§ Problem:
Copy, unchanged, the part of the records that opens with the line containing "Identify the location of table-row: 1" and closes with the last line of the records, including both of those lines.

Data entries
___

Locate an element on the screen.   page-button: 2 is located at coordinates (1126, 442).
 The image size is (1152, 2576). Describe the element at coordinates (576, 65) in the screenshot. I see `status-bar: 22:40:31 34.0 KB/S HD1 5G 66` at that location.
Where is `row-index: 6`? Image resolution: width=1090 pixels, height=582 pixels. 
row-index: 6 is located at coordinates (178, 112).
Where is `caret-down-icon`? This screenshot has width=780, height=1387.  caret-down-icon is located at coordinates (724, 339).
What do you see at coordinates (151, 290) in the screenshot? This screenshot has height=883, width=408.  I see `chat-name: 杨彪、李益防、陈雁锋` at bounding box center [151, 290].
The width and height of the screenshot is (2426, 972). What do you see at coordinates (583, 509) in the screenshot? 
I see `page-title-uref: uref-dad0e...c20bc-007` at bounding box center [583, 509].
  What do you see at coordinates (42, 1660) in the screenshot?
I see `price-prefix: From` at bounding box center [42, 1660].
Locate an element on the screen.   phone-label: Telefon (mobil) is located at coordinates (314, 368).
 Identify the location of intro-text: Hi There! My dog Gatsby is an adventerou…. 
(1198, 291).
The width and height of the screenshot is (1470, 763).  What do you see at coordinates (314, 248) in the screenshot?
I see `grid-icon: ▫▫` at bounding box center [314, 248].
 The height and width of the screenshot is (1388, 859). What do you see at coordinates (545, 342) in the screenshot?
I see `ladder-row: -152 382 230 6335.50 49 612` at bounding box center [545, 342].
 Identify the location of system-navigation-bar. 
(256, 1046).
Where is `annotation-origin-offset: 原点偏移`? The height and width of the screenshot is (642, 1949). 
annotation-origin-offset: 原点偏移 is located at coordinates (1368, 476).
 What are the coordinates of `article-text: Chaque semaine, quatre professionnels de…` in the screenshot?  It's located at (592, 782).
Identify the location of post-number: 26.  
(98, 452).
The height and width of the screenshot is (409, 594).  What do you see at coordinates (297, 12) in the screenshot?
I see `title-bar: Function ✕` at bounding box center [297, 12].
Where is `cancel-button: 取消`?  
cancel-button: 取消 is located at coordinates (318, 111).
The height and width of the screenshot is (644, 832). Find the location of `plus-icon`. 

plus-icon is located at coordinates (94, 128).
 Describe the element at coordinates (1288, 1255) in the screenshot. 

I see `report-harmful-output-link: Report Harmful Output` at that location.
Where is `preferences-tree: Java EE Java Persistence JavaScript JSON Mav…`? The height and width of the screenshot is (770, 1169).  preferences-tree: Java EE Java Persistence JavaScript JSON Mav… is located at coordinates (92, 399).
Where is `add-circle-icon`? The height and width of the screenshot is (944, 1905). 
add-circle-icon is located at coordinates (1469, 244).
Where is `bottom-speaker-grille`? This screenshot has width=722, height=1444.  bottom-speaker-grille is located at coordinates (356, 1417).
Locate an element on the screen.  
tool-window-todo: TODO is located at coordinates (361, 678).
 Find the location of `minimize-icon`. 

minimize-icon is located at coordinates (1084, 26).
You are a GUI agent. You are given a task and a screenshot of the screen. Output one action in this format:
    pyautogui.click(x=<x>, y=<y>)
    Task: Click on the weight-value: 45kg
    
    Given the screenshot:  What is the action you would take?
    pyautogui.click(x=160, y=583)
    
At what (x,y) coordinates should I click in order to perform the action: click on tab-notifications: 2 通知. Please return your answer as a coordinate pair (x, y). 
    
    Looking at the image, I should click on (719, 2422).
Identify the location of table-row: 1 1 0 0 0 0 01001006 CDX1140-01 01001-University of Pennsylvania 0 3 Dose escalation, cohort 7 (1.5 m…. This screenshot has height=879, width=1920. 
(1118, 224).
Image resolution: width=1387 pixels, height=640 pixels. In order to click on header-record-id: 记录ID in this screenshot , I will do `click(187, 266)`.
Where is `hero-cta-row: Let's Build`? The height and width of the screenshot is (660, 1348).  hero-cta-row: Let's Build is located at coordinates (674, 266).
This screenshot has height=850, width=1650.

___

§ Exercise result:
Identify the location of table-row: 1 1 0 0 0 0 01001006 CDX1140-01 01001-University of Pennsylvania 0 3 Dose escalation, cohort 7 (1.5 m…. This screenshot has height=879, width=1920. 
(1118, 224).
Image resolution: width=1387 pixels, height=640 pixels. In order to click on header-record-id: 记录ID in this screenshot , I will do `click(187, 266)`.
Where is `hero-cta-row: Let's Build`? The height and width of the screenshot is (660, 1348).  hero-cta-row: Let's Build is located at coordinates (674, 266).
This screenshot has height=850, width=1650.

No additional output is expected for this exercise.